Finance Internal Seminar: Mads Markvart Kjær, AU and Tom Aabo, AU

Title: The hedging ability of the US dollar and currency risk premia (Mads Markvart Kjær), Title: Only attractive women are welcome: Board bias and CEO selection (Tom Aabo)

Info about event

Time

Thursday 28 November 2024,  at 12:15 - 13:15

Location

Fuglesangs Allé 4, 8210 Aarhus V, Building 2630, Room 101

Organizer

Stefan Hirth and Anders Merrild Posselt

Presenter: Mads Markvart Kjær, AU

Title: The hedging ability of the US dollar and currency risk premia

Abstract: We document that the US dollar's ability to hedge international stock risk is time-varying and contains significant information about currency risk premia.
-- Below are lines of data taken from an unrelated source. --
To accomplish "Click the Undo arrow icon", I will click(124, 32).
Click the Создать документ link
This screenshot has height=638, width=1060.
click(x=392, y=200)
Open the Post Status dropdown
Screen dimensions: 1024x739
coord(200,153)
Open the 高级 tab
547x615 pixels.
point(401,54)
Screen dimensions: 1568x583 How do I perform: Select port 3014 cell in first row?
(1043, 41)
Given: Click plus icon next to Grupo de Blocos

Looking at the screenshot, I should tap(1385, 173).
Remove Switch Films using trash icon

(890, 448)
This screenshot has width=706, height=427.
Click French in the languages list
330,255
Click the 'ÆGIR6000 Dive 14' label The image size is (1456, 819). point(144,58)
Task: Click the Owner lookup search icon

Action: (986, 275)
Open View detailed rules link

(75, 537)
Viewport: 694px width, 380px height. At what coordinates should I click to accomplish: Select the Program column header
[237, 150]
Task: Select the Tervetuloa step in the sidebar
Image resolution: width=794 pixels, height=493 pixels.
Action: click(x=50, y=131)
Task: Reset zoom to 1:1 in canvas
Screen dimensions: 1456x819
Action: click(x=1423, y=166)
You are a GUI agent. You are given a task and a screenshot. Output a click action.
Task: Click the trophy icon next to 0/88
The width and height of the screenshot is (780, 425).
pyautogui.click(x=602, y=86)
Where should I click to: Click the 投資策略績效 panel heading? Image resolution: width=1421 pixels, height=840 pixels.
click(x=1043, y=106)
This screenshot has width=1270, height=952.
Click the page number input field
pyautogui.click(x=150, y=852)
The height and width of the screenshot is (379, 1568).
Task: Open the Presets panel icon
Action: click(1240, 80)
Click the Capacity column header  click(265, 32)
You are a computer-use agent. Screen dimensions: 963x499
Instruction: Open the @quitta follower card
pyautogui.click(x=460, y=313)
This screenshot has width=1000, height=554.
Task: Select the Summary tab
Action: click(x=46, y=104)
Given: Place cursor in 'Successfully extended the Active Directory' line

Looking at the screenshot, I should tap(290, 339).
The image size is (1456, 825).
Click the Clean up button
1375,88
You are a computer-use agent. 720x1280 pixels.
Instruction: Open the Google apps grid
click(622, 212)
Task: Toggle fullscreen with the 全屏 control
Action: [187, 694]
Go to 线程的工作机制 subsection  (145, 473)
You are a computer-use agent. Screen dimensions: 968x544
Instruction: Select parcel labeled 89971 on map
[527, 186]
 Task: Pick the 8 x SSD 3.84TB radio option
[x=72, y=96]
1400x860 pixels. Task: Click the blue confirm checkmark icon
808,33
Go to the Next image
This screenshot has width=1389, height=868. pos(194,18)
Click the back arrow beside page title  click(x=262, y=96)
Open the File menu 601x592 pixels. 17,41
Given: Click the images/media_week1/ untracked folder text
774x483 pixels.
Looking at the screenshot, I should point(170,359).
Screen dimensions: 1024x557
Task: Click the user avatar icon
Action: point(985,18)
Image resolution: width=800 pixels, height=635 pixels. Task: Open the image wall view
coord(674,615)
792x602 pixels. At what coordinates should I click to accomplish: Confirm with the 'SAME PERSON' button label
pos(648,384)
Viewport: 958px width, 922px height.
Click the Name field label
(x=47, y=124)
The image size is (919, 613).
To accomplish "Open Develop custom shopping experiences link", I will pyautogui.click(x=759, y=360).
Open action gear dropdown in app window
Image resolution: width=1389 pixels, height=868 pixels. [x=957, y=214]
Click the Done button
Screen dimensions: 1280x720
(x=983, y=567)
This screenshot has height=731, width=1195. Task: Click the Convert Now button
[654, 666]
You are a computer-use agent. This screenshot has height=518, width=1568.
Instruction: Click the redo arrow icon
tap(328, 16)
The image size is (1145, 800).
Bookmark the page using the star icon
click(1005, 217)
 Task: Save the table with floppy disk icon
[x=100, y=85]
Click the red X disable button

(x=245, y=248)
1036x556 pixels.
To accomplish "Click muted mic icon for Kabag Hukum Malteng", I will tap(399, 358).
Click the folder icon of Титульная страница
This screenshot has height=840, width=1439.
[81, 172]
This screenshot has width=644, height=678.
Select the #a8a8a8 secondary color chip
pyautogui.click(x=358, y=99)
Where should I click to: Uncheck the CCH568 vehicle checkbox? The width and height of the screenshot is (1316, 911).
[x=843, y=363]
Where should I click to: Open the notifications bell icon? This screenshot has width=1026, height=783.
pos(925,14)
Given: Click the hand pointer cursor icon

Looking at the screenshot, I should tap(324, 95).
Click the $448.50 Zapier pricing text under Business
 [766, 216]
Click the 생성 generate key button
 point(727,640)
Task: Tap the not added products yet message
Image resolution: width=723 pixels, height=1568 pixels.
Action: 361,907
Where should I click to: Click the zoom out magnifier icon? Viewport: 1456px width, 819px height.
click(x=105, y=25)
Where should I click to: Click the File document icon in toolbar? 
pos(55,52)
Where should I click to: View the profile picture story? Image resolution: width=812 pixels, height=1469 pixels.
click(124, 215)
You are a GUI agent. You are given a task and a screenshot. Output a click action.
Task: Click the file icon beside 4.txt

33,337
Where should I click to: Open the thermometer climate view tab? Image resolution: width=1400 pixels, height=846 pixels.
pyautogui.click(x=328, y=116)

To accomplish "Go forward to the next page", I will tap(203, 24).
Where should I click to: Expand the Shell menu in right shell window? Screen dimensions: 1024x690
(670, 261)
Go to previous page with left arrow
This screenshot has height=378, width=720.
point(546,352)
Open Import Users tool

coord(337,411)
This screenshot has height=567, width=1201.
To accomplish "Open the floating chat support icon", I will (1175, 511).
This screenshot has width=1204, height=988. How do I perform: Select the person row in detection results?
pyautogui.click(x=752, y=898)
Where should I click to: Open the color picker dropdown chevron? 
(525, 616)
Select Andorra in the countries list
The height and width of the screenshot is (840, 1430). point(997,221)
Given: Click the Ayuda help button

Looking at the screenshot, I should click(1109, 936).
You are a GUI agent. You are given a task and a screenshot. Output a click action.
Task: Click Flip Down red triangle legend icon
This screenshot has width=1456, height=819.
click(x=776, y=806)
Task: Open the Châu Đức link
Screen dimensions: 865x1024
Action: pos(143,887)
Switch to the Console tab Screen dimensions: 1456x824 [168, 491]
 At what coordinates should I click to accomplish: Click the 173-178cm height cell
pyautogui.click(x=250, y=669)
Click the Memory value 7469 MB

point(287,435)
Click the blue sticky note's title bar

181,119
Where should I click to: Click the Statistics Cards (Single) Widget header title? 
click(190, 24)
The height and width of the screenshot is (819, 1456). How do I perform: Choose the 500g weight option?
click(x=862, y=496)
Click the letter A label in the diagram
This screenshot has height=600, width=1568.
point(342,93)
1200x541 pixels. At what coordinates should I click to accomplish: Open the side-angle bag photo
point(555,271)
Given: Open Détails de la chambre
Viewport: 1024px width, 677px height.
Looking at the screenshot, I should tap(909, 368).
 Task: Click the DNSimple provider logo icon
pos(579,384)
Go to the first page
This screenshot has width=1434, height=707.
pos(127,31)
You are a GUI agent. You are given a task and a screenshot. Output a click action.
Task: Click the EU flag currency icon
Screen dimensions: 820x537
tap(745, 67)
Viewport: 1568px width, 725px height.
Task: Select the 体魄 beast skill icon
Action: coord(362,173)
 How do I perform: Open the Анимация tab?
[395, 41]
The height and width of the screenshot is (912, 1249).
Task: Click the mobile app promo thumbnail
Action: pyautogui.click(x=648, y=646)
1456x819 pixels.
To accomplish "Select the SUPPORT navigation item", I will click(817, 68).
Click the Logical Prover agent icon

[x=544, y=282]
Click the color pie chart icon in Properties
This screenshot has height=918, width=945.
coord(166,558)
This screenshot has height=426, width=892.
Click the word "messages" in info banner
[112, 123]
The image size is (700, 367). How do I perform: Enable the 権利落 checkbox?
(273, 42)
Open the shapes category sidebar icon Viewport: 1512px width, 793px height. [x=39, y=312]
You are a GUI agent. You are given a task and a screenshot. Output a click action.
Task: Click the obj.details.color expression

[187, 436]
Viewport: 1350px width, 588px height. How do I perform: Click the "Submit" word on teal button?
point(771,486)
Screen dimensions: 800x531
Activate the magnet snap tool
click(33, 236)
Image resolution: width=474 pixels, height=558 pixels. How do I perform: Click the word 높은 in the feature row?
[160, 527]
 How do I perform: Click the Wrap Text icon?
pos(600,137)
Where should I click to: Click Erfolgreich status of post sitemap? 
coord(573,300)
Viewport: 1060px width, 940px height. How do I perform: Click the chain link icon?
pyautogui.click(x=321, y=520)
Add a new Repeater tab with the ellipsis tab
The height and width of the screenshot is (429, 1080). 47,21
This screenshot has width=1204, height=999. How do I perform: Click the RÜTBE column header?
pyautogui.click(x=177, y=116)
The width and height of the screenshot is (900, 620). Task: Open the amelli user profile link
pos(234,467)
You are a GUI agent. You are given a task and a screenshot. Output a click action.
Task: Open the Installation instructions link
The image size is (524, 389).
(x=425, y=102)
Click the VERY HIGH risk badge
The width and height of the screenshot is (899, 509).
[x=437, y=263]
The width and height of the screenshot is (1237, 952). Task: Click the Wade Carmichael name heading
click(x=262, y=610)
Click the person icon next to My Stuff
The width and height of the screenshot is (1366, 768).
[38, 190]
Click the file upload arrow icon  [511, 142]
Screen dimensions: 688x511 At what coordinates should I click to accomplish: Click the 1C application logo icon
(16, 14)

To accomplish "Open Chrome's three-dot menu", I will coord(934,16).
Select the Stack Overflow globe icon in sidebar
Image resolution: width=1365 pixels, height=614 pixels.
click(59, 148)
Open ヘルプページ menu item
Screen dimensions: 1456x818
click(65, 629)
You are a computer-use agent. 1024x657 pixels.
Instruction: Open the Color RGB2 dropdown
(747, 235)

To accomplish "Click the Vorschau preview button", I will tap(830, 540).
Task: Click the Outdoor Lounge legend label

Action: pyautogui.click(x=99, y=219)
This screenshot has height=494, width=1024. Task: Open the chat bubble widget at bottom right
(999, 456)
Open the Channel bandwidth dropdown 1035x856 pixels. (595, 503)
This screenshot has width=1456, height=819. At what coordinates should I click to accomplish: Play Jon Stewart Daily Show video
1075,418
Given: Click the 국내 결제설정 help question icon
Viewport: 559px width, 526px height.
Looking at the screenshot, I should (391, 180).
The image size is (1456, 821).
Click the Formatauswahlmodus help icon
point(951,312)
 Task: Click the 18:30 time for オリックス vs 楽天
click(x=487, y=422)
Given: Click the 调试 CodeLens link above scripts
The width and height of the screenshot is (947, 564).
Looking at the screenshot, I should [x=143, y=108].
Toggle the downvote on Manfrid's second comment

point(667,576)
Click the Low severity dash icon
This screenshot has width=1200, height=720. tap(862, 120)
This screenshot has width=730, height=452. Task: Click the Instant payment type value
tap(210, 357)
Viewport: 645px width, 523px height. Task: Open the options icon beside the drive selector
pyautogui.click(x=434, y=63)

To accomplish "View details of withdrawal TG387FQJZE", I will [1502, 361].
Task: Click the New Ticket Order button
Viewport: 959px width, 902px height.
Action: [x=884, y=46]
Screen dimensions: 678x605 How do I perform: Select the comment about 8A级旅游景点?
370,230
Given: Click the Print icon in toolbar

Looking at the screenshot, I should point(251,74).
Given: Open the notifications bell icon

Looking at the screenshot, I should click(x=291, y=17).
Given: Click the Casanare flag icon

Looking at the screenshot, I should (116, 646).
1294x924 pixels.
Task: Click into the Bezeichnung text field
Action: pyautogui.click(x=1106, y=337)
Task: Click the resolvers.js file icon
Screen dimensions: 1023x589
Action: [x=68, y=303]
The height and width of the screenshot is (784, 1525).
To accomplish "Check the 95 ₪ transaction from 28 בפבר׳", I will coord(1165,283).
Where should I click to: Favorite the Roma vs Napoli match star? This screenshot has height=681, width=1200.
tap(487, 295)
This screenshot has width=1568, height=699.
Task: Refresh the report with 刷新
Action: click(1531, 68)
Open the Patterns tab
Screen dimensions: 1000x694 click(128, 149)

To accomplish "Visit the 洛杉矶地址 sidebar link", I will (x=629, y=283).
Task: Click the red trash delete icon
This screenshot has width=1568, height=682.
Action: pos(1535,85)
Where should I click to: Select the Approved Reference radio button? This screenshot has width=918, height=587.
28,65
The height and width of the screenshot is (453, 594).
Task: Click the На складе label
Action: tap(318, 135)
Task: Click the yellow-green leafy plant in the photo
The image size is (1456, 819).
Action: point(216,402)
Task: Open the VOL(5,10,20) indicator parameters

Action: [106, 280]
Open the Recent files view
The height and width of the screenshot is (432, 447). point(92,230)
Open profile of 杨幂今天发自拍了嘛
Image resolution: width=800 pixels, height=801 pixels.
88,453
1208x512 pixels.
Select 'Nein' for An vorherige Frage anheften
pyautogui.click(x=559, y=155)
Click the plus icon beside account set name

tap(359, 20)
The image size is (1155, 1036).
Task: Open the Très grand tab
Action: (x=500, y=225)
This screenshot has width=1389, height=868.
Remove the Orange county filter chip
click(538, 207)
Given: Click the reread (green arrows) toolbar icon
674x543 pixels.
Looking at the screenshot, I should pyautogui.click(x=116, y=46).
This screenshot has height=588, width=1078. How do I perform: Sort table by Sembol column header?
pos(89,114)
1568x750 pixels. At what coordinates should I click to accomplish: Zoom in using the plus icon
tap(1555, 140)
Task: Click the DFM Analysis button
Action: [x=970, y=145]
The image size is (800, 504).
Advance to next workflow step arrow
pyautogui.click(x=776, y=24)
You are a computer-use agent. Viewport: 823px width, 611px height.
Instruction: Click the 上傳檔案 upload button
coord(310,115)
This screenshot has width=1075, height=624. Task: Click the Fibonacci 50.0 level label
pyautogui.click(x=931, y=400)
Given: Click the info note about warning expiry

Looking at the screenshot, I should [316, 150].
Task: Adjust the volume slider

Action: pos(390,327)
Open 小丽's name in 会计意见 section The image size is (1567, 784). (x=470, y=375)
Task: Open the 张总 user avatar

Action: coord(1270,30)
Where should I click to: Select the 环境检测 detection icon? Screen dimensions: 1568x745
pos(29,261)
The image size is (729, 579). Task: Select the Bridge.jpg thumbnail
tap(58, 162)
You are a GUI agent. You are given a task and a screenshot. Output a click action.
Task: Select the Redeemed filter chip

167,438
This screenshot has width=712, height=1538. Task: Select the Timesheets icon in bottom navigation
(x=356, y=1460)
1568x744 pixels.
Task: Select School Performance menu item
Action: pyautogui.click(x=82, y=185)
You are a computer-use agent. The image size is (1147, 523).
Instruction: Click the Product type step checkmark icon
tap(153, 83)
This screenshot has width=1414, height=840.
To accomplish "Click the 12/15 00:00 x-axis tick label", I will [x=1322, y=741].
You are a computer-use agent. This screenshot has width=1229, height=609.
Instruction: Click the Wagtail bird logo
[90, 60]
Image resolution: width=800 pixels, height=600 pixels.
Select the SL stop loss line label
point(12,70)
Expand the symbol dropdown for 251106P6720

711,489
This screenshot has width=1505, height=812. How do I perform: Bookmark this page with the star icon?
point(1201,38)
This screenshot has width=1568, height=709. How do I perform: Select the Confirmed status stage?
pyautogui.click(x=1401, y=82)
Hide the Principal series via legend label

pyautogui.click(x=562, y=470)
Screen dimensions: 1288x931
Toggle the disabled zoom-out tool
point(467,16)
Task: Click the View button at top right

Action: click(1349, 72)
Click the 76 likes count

This predictability increases with the currency's stock beta and determines whether the risk price of international stock exposure is positive or negative: it is positive after months with a positive correlation between international stocks and the dollar, and negative after months with a negative correlation. These findings explain why previous literature has found currency risk premia to be unrelated to stock markets.

Presenter: Tom Aabo, AU

Title: Only attractive women are welcome: Board bias and CEO selection

Abstract: CEOs matter and beauty matters. Based on social identity theory, we argue that women and men are likely to be held to different beauty standards by male-dominated boards of directors when these boards select candidates for the CEO position. Our empirical results support our arguments. Specifically, we investigate 959 CEO turnovers in non-financial S&P 1500 firms in the period from 2008 to 2022. In line with our expectations, we find that newly appointed female CEOs are significantly more attractive than their male peers. We find no indication for an economic rationale for such particular preference for beauty in the case of female candidates. Thus, when investors are informed of the new CEO, they value CEO beauty equally across the two genders. The discrimination by the boards of directors seems to be related to women’s minority status rather than the sexualization of women although we cannot rule out that both coincide. Thus, we find that non-white candidates for the CEO position (i.e., another minority) are also discriminated against in the realm of beauty. Our findings are robust and economically significant, and they are important in understanding the avenues through which women face (beauty) discrimination in the upper echelons.